REQUIREMENT. Without the pictures, print each of the records below exactly as it appears.

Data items

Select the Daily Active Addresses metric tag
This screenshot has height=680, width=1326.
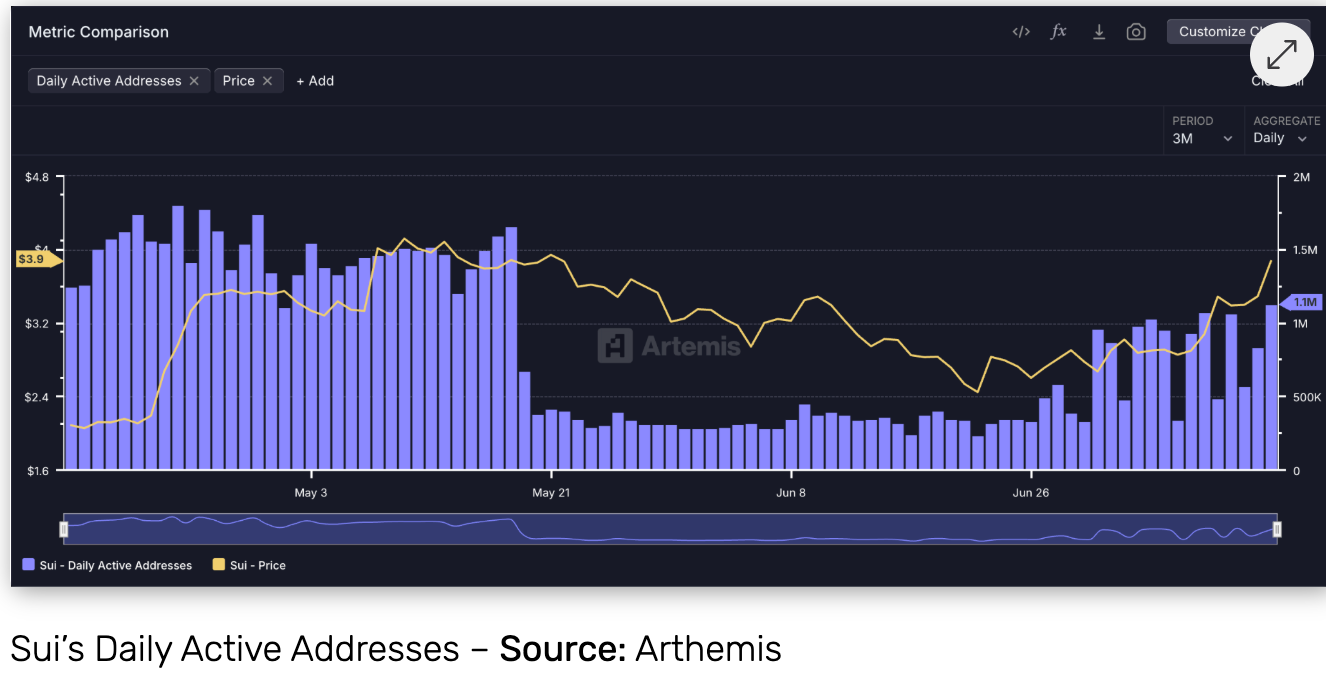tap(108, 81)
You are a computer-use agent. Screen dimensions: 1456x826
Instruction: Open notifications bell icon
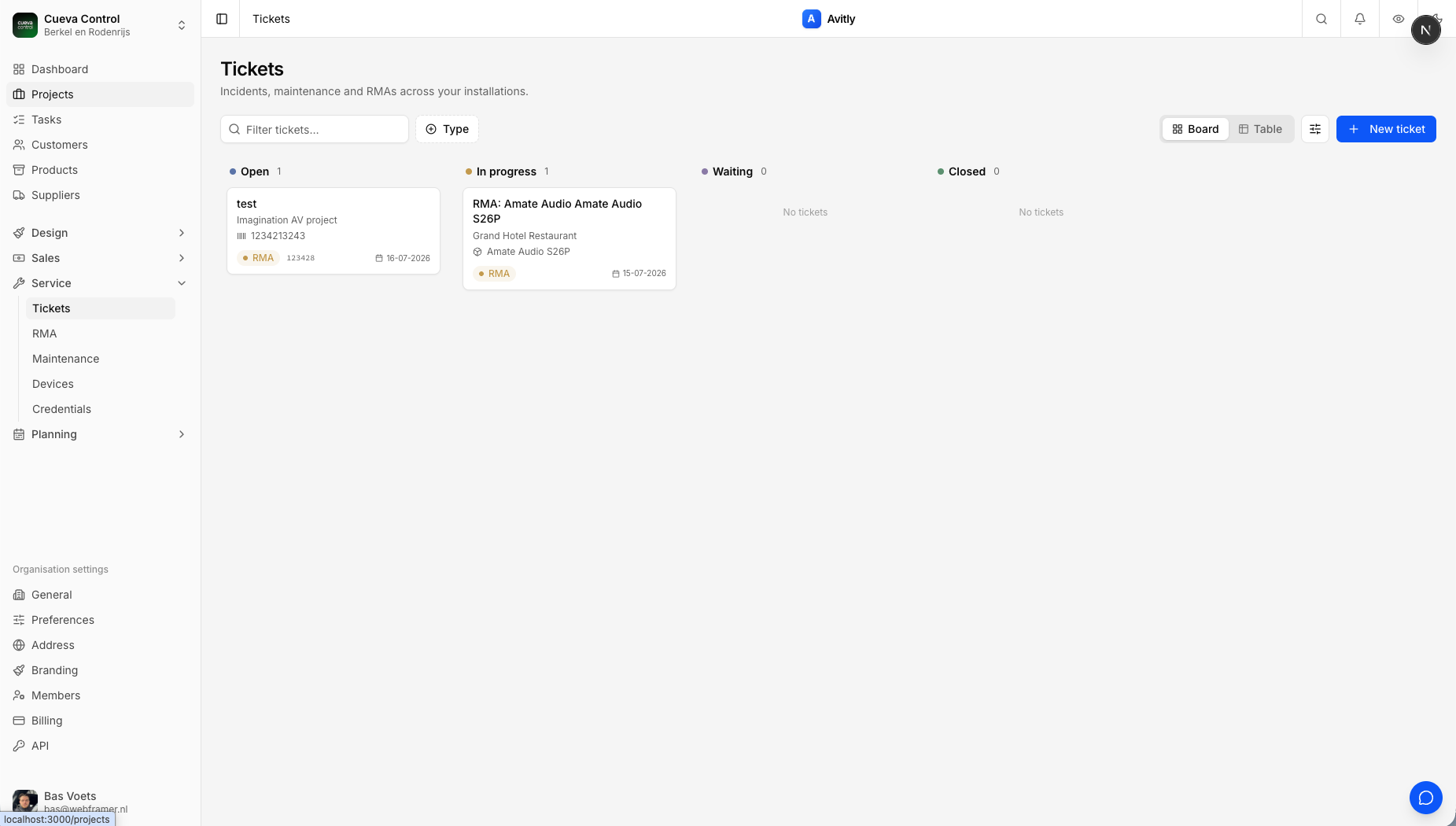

FINISHED EXERCISE.
Select the Daily Active Addresses metric tag
This screenshot has height=680, width=1326.
tap(108, 81)
You are a computer-use agent. Screen dimensions: 1456x826
Instruction: Open notifications bell icon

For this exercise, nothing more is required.